When viewing a map or working with geospatial data, it is generally assumed to be accurate. But this may not always be the case, and many factors can affect accuracy. Unaccounted bias may be present, data may have been digitized at a coarser scale than was required, errors present on a previous dataset used to update a new one could be carried over, etc. So how accurate is a map or geospatial data?
Since 1998, the National Standard for Spatial Data Accuracy (NSSDA) is the Federal Geographic Data Committee (FGDC) metric used for estimating the positional accuracy of points in the horizontal or vertical direction of geospatial data. Testing uses well-defined locations to compare observed or sample data to reference or true data. Reference data might be a higher accuracy dataset, such as data at a larger scale (1:24000 versus 1:250000). It may constitute high resolution digital imagery or field survey data.
The NSSDA methodology calculates the positional error using the coordinates of the reference or true points and the observed points of the dataset being tested. The positional error, or error difference, is simply the distance between the true coordinates and dataset coordinates. It uses the equation
√(xt-xd)2 + (yt-yd)2 where xt and yt are the true point / reference point coordinates and xd and yd are the sample point coordinate locations. The resulting error distance value is squared so that there are no negative numbers (no direction to the error).
The error distances for all sample points are summed. That total is averaged for the mean square error. Taking the square root of the mean square error determines the Root Mean Square Error (RMSE) statistic for the data set. The RMSE is then converted using a multiplication factor of 1.7308 for horizontal accuracy and 1.9600 for vertical accuracy. This results in the 95th percentile in map units. The confidence level means that 95% of the positions in the dataset will have an error equal to or lower than the reported accuracy value with regards to true ground position.

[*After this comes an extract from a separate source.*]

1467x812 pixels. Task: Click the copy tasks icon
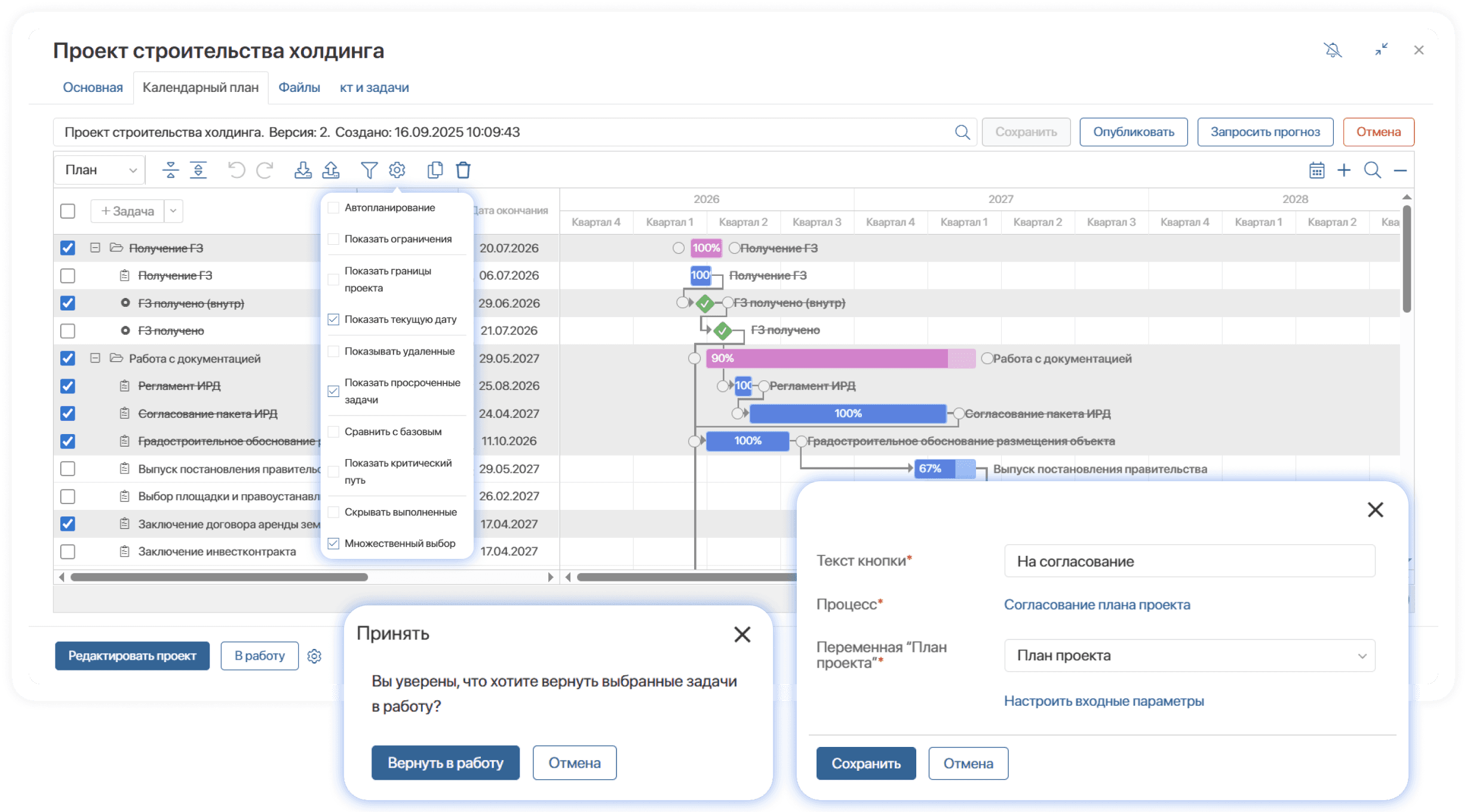pyautogui.click(x=435, y=170)

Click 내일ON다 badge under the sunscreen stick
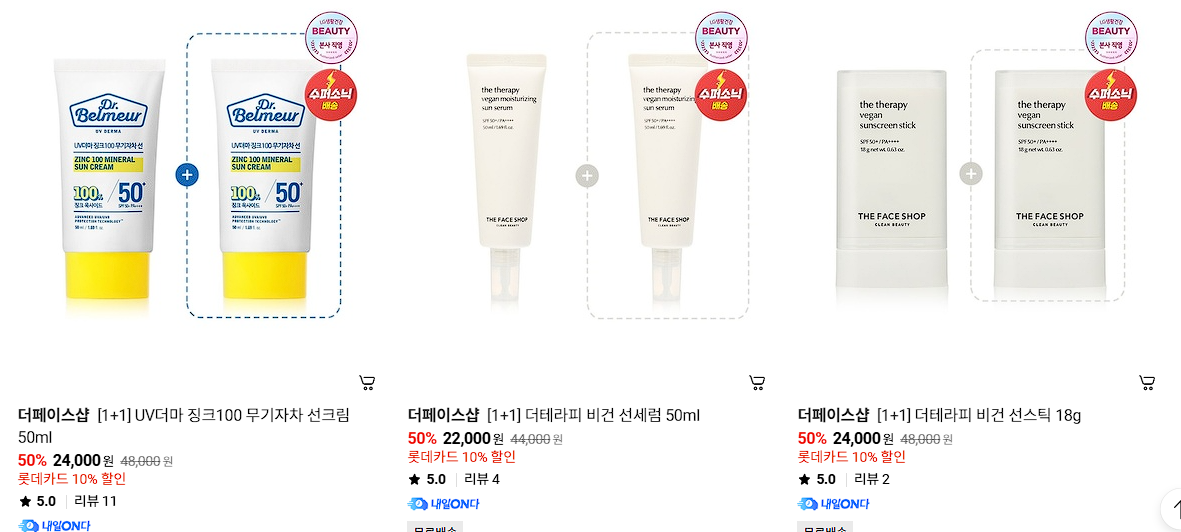click(x=833, y=504)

The second lab for Special Topics in GIS partially returns me to my previous life is a cartographer and map researcher. The subject of the lab is positional accuracy of road networks, and the data provided covers a portion of Albuquerque, New Mexico. One of the projects I worked on at Universal Map was an update for the Albuquerque wall map. Back then we routinely worked with TeleAtlas data, which at the time was a substantial improvement from TIGER data, but far below today’s accuracy standards.
The lab works with two feature classes for the study area: a feature class of road centerlines compiled by the city of Albuquerque and streets data from StreetMap USA, a TeleAtlas product. 6″ ortho images from 2006 covering the study area represent the reference data.
The second protocol of NDSSA is to collect test points from the data set to which the accuracy needs to be determined. For this we implement the Stratified Random Sampling Design, which while not always possible with some data, is the ideal approach:
- Data points should not be within a distance of one tenth the length of the diagonal of the study area.
- Partitioning the study area into four quadrants, each quadrant should have at least 20% of the sampling points.
Within ArcGIS Pro I created a layout of the study area and added guides across the center horizontally and vertically. Points were selected based upon suitability of the ortho imagery, i.e. the reference data. The principle is similar to selecting control points for georeferencing, which ideally uses geometrically linear features such as T-intersections.
With mutual ID numbers, sample points were digitized for both street centerline datasets in new feature classes. A point with a similarly corresponding ID number was digitized in a new reference feature class. Coordinate data for all points was generated using the Add XY Coordinates geoprocessing tool.
The calculations result in the error distance squared as compiled in the last column. These values are summed and then averaged. The RMSE is the square root of the mean square error, which multiplied by 1.7308 outputs the NSSDA horizontal accuracy.